Your goal - Please begin with the line containing "Where should I" and reproduce each line exactly until the records below end, without any pictures.

Records to process -
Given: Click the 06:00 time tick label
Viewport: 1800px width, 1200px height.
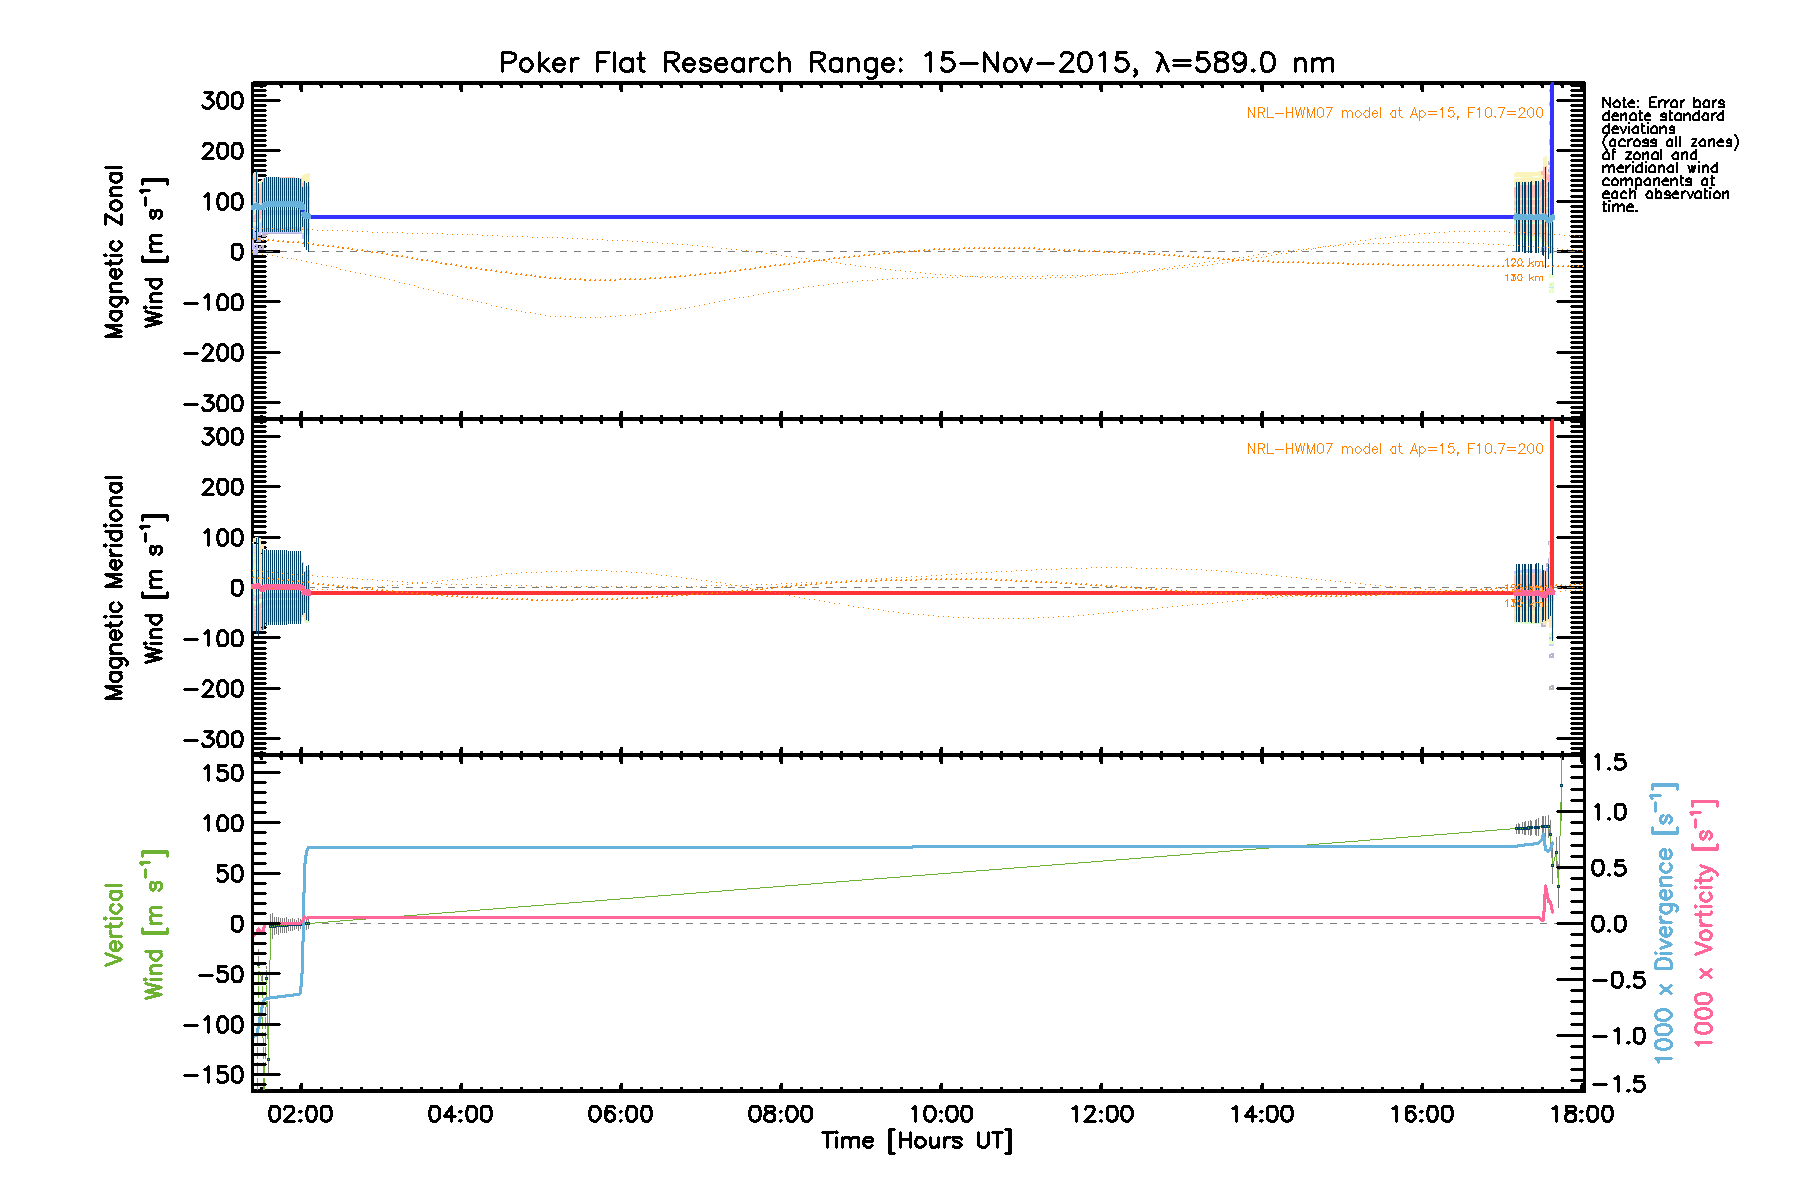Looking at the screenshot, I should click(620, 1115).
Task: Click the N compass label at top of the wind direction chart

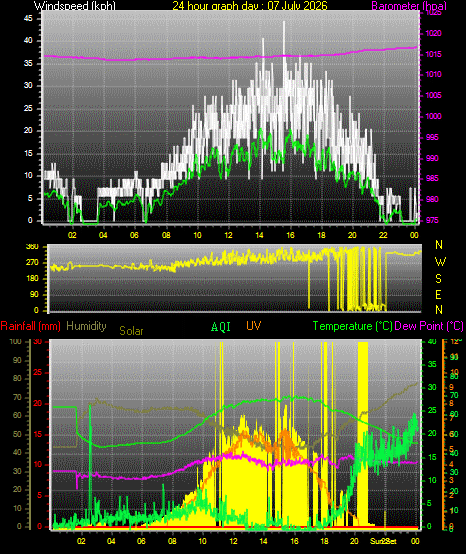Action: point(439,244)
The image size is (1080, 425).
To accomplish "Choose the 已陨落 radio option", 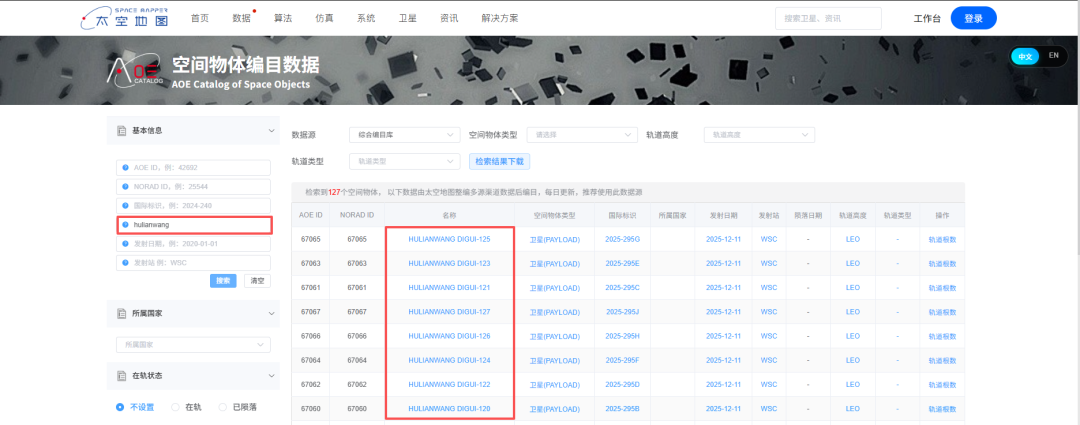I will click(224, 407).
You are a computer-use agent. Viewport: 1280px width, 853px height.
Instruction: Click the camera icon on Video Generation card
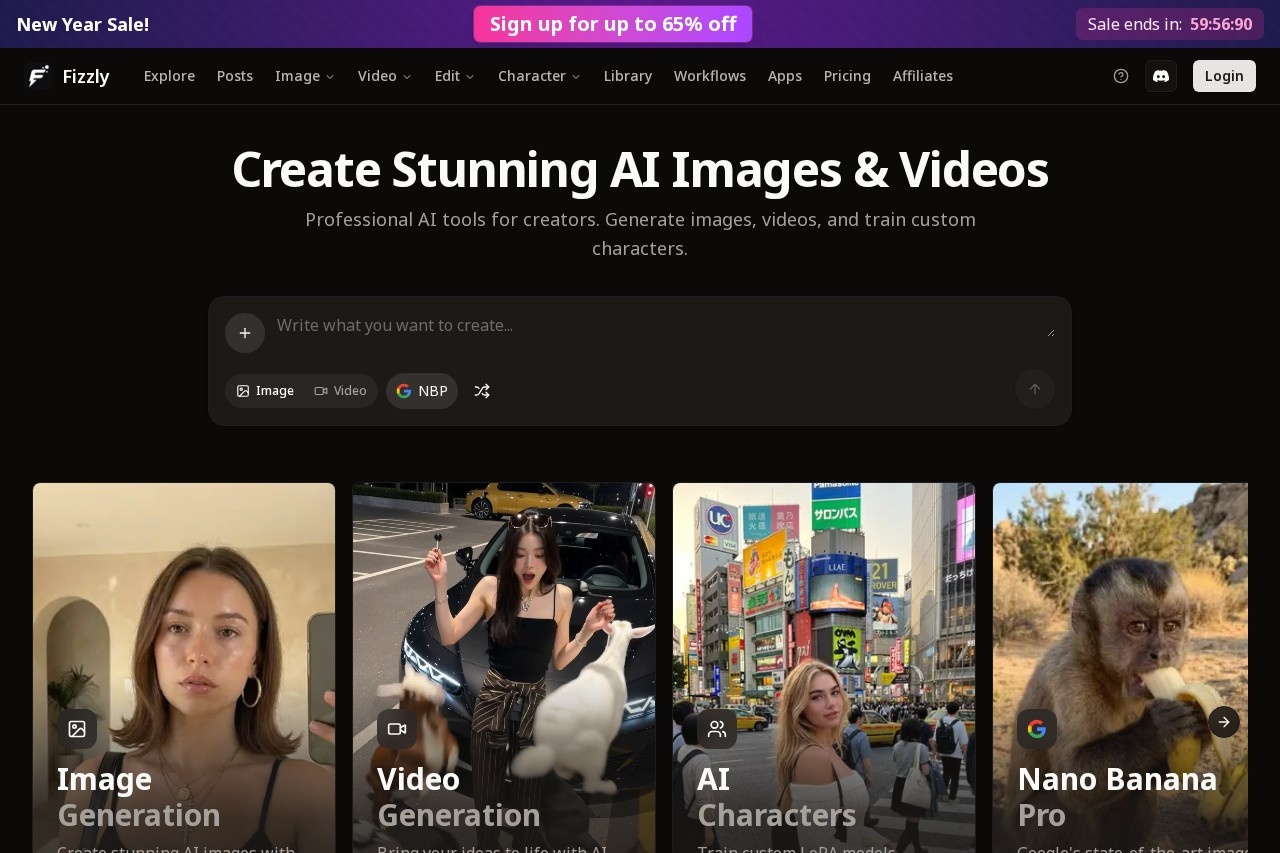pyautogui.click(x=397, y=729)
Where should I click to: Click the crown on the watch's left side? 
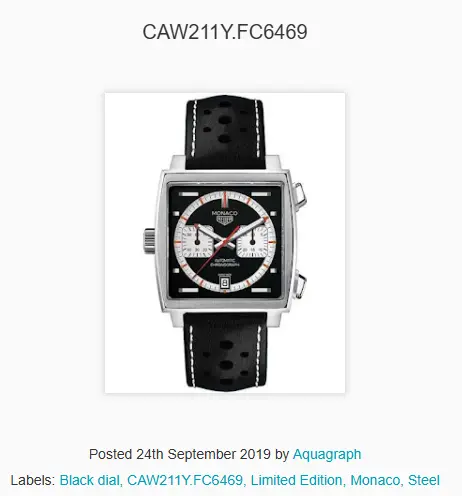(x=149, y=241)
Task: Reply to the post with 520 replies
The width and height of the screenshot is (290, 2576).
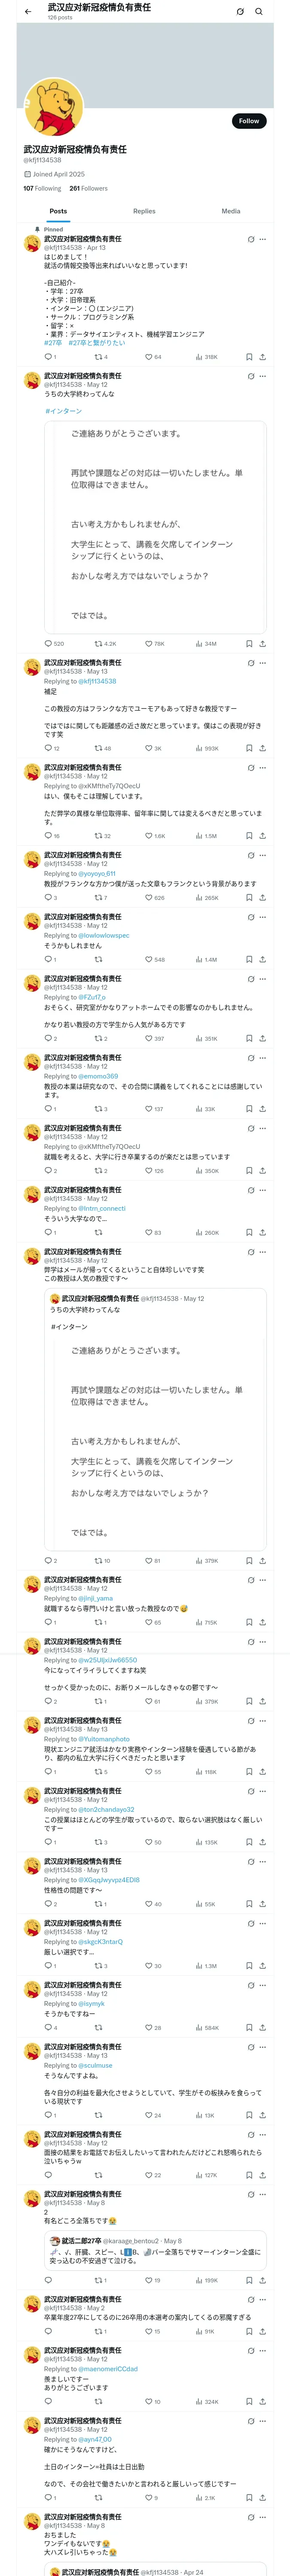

Output of the task -
Where should I click to: Click the crown on the watch's left side? 
(x=149, y=241)
Task: Reply to the post with 520 replies
The width and height of the screenshot is (290, 2576).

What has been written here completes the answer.